__Interface element records__
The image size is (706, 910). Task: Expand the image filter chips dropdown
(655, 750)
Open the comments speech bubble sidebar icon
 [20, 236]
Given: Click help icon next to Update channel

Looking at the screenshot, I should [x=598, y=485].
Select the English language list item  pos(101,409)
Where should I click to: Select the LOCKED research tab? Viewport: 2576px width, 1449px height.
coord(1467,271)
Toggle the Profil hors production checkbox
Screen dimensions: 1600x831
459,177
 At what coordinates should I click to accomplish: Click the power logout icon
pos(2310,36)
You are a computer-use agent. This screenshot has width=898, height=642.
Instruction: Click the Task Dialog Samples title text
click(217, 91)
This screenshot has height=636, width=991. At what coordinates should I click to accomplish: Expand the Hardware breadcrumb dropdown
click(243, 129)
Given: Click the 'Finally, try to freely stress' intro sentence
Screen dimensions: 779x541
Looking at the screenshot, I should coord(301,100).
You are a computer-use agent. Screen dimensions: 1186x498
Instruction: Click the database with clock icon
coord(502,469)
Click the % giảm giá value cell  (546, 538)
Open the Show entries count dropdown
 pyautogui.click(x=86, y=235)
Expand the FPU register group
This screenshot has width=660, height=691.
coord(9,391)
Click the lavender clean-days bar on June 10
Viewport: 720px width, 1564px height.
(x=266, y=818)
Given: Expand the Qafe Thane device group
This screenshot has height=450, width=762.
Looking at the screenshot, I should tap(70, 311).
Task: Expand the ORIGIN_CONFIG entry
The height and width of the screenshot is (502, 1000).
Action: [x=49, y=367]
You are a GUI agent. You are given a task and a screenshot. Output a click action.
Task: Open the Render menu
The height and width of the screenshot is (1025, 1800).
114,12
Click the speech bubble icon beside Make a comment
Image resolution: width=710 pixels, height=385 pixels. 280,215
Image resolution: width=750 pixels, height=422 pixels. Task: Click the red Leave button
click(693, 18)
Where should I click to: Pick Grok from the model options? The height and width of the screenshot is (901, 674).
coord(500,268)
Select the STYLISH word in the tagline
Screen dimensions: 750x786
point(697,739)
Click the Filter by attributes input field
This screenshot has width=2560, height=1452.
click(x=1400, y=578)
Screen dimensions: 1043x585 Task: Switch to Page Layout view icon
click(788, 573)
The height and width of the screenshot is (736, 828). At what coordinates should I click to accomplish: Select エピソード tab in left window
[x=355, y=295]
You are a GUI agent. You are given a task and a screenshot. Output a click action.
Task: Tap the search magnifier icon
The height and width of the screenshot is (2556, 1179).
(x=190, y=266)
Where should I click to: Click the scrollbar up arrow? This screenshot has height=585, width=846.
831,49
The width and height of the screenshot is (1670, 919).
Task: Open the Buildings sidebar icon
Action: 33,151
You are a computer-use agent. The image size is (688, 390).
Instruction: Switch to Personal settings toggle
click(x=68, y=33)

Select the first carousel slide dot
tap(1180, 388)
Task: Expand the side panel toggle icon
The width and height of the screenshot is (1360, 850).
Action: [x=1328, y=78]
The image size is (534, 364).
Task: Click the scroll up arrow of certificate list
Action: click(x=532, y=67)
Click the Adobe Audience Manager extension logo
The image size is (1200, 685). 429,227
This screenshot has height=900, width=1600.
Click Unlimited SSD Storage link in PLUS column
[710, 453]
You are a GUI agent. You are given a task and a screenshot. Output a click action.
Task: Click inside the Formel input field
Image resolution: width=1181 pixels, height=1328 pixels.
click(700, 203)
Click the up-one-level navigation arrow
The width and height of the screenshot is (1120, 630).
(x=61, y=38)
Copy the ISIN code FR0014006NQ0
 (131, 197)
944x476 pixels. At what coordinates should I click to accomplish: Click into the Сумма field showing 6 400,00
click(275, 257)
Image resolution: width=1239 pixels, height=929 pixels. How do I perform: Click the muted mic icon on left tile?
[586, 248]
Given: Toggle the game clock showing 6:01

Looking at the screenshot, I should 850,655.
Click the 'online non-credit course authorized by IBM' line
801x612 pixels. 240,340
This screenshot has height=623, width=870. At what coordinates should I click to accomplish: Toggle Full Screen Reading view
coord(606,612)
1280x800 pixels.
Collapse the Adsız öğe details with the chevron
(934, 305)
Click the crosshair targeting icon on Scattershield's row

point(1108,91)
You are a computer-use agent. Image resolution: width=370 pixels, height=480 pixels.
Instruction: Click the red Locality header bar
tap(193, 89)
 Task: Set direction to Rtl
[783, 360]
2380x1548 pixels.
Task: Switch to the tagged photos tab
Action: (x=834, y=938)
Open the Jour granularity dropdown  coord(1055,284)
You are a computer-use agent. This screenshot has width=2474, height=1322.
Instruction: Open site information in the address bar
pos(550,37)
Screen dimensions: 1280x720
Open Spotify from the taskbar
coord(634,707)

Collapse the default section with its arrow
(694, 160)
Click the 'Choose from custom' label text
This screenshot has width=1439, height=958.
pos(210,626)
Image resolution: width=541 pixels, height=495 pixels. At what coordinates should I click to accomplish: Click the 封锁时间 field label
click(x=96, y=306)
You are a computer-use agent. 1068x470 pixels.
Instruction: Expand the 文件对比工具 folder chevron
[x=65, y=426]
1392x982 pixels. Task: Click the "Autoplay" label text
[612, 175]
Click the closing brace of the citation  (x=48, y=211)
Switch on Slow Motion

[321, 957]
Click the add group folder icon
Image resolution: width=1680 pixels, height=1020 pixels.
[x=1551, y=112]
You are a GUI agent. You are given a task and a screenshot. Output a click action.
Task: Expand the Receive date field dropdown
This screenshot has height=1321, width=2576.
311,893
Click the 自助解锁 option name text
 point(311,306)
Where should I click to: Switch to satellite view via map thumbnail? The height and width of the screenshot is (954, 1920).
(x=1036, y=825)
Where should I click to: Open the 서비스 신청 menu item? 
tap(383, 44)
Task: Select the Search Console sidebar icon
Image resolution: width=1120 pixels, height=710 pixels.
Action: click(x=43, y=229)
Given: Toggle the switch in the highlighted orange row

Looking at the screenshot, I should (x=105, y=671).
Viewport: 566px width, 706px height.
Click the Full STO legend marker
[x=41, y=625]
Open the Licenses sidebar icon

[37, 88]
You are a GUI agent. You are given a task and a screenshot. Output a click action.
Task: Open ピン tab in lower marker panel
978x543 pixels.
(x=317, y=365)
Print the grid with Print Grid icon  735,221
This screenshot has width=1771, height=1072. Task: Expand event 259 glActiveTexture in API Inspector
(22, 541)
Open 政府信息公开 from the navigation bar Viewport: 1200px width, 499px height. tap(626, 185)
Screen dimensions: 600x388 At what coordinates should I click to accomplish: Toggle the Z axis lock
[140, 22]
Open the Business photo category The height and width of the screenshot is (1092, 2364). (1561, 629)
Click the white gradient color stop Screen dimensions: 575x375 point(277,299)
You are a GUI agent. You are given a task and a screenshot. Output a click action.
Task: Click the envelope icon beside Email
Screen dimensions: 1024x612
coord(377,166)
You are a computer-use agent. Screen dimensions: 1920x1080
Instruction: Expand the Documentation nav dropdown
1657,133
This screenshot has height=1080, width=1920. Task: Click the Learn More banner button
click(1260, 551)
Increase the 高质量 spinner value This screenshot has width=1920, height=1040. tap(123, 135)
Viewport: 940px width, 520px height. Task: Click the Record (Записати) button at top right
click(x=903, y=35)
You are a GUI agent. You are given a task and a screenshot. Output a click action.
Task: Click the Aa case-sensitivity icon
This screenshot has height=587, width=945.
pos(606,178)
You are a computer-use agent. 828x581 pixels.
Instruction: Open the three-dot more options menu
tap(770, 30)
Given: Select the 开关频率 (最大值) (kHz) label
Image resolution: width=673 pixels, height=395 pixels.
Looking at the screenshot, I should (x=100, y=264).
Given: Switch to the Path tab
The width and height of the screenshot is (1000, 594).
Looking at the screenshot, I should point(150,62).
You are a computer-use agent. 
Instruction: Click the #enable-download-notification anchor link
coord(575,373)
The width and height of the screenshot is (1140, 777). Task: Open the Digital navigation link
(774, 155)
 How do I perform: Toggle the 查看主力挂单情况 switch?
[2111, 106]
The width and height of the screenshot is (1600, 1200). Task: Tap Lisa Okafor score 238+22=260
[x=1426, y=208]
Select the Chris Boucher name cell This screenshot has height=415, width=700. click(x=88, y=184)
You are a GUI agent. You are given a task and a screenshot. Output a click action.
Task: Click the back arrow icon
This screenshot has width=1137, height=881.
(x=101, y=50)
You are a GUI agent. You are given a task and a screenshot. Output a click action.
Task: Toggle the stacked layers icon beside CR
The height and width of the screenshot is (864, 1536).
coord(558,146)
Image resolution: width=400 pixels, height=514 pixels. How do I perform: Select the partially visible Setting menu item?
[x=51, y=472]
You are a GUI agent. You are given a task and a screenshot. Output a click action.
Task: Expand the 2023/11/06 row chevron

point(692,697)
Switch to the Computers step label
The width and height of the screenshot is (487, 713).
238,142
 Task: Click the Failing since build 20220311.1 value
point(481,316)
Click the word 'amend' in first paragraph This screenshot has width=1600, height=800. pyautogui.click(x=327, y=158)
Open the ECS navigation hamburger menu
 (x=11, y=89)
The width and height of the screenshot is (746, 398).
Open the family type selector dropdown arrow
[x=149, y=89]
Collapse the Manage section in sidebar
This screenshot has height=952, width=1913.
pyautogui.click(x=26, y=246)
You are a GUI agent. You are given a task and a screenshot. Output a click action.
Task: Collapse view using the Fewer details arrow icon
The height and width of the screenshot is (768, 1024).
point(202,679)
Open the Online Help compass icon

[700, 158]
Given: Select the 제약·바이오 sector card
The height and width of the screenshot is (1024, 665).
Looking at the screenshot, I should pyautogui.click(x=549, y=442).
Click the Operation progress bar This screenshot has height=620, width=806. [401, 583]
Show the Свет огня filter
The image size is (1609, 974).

__AIM__
Reproduce the records word for word, covering the stretch from their start through the line that contains "Select the English".

__SOLUTION__
The image size is (706, 910). Task: Expand the image filter chips dropdown
(655, 750)
Open the comments speech bubble sidebar icon
 [20, 236]
Given: Click help icon next to Update channel

Looking at the screenshot, I should [x=598, y=485].
Select the English language list item  pos(101,409)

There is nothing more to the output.